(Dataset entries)
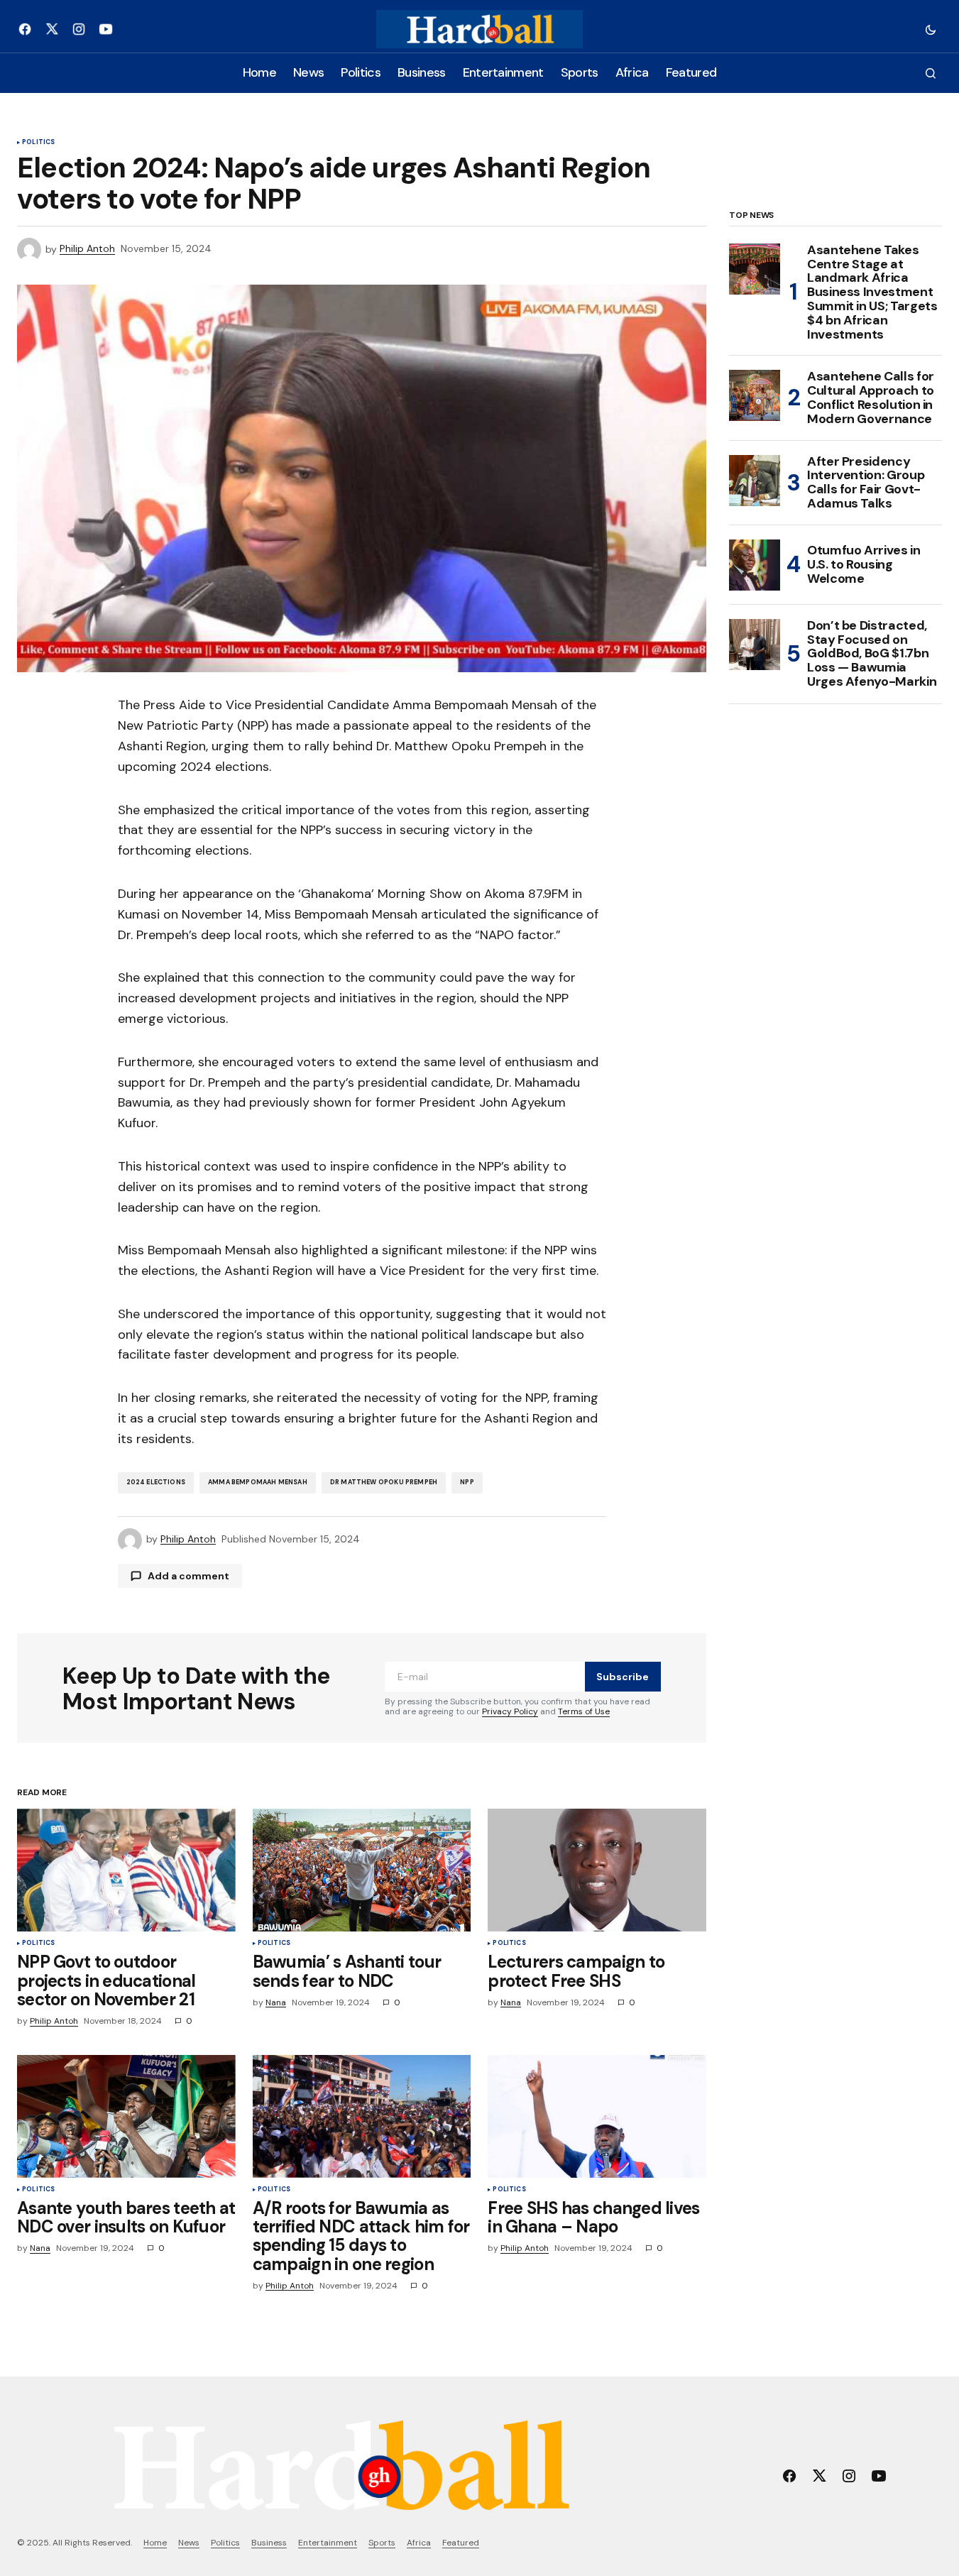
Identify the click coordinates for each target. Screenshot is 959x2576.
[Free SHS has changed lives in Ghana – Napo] (597, 2116)
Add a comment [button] (188, 1575)
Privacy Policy (510, 1711)
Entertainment (327, 2542)
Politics (38, 142)
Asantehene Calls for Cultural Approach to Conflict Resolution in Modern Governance (870, 398)
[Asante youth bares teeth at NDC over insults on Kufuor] (126, 2116)
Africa (419, 2542)
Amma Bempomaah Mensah (257, 1482)
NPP (467, 1482)
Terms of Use (584, 1711)
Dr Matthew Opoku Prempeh (383, 1482)
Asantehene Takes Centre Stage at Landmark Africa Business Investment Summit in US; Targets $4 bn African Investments (872, 292)
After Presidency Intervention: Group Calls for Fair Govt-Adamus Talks (865, 483)
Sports (381, 2542)
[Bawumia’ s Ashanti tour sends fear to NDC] (362, 1870)
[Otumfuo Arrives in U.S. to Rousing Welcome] (754, 565)
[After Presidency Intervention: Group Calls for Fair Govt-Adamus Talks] (754, 480)
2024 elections (156, 1482)
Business (269, 2542)
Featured (460, 2542)
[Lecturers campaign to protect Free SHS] (597, 1870)
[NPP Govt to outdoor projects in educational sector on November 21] (126, 1870)
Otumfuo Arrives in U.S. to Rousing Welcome (864, 564)
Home (155, 2542)
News (188, 2542)
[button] (930, 29)
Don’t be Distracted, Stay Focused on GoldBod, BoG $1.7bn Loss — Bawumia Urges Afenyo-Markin (871, 654)
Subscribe (622, 1676)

◆ **Task requirements**: Reproduce every line of the data above, exactly as it stands, but not the pictures.

◆ **Solution**:
Identify the click coordinates for each target. Screenshot is 959x2576.
[Free SHS has changed lives in Ghana – Napo] (597, 2116)
Add a comment [button] (188, 1575)
Privacy Policy (510, 1711)
Entertainment (327, 2542)
Politics (38, 142)
Asantehene Calls for Cultural Approach to Conflict Resolution in Modern Governance (870, 398)
[Asante youth bares teeth at NDC over insults on Kufuor] (126, 2116)
Africa (419, 2542)
Amma Bempomaah Mensah (257, 1482)
NPP (467, 1482)
Terms of Use (584, 1711)
Dr Matthew Opoku Prempeh (383, 1482)
Asantehene Takes Centre Stage at Landmark Africa Business Investment Summit in US; Targets $4 bn African Investments (872, 292)
After Presidency Intervention: Group Calls for Fair Govt-Adamus Talks (865, 483)
Sports (381, 2542)
[Bawumia’ s Ashanti tour sends fear to NDC] (362, 1870)
[Otumfuo Arrives in U.S. to Rousing Welcome] (754, 565)
[After Presidency Intervention: Group Calls for Fair Govt-Adamus Talks] (754, 480)
2024 elections (156, 1482)
Business (269, 2542)
Featured (460, 2542)
[Lecturers campaign to protect Free SHS] (597, 1870)
[NPP Govt to outdoor projects in educational sector on November 21] (126, 1870)
Otumfuo Arrives in U.S. to Rousing Welcome (864, 564)
Home (155, 2542)
News (188, 2542)
[button] (930, 29)
Don’t be Distracted, Stay Focused on GoldBod, BoG $1.7bn Loss — Bawumia Urges Afenyo-Markin (871, 654)
Subscribe (622, 1676)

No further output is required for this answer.